We use the recently calculated two-loop anomalous dimensions of current-current operators, QCD and electroweak penguin operators to construct the effective hamiltonian for DELTAS = 1 transitions beyond the leading logarithmic approximation. We solve the renormalization-group equations involving alpha(s) and alpha up to two-loop level and we give the numerical values of Wilson coefficient functions Ci(i)(mu) beyond the leading logarithmic approximation in various renormalization schemes. Numerical results for the Wilson coefficients in DELTAB = 1 and DELTAC = 1 hamiltonians are also given. We discuss several aspects of renormalization scheme dependence and demonstrate the scheme independence of physical quantities. We stress that the scheme dependence of the Wilson coefficients C(i)(mu) can only be cancelled by the one present in the hadronic matrix elements [Q(i)(mu)]. This requires also the calculation of O(alpha) corrections to [Q(i)(mu)]. We propose a new semi-phenomenological approach to hadronic matrix elements which incorporates the data for CP-conserving K --> pipi amplitudes and allows to determine the matrix elements of all (V - A) x (V - A) operators in any renormalization scheme. Our renormalization-group analysis of all hadronic matrix elements [Q(i)(mu)] reveals certain interesting features. We compare critically our treatment of these matrix elements with those given in the literature. When matrix elements of dominant QCD penguin (Q6) and electroweak penguin (Q8) operators are kept fixed the effect of next-to-leading order corrections is to lower considerably epsilon'/epsilon in the 't Hooft-Veltman (HV) renormalization scheme with a smaller effect in the dimensional regularization scheme with anticommuting gamma5 (NDR).
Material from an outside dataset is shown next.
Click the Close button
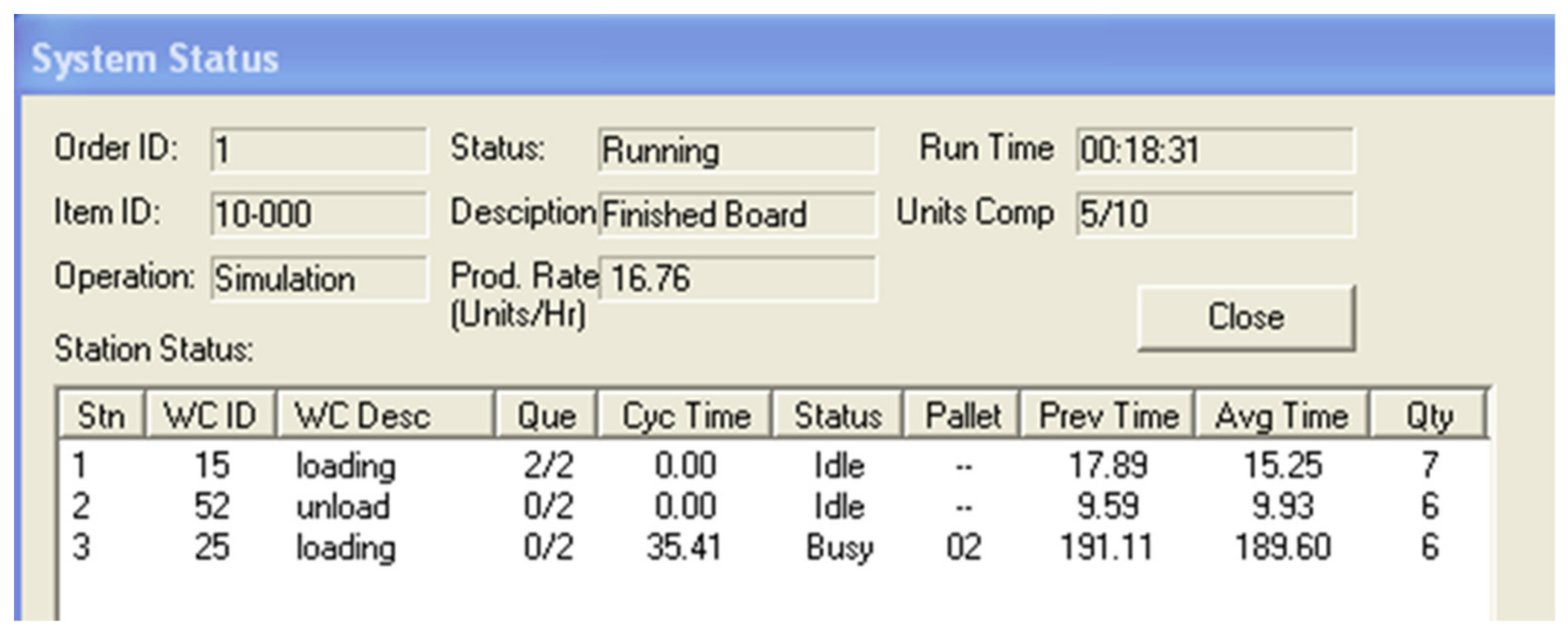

Taking m(t) = 130 GeV, lambda(MSBAR) = 300 MeV and calculating [Q6] and [Q8] in the 1/N approach with m(s) (1 GeV) = 175 MeV, we find in the NDR scheme epsilon'/epsilon = (6.7 +/- 2.6) x 10(-4) in agreement with the experimental findings of E731. We point out however that the increase of [Q6] by only a factor of two gives epsilon'/epsilon = (20.0 +/- 6.5) x 10(-4) in agreement with the result of NA31. The dependence of epsilon'/epsilon on lambda(MSBAR), m(t) and [Q6,8] is presented. A detailed anatomy of various contributions and comparison with the analyses of Rome and Dortmund groups are given.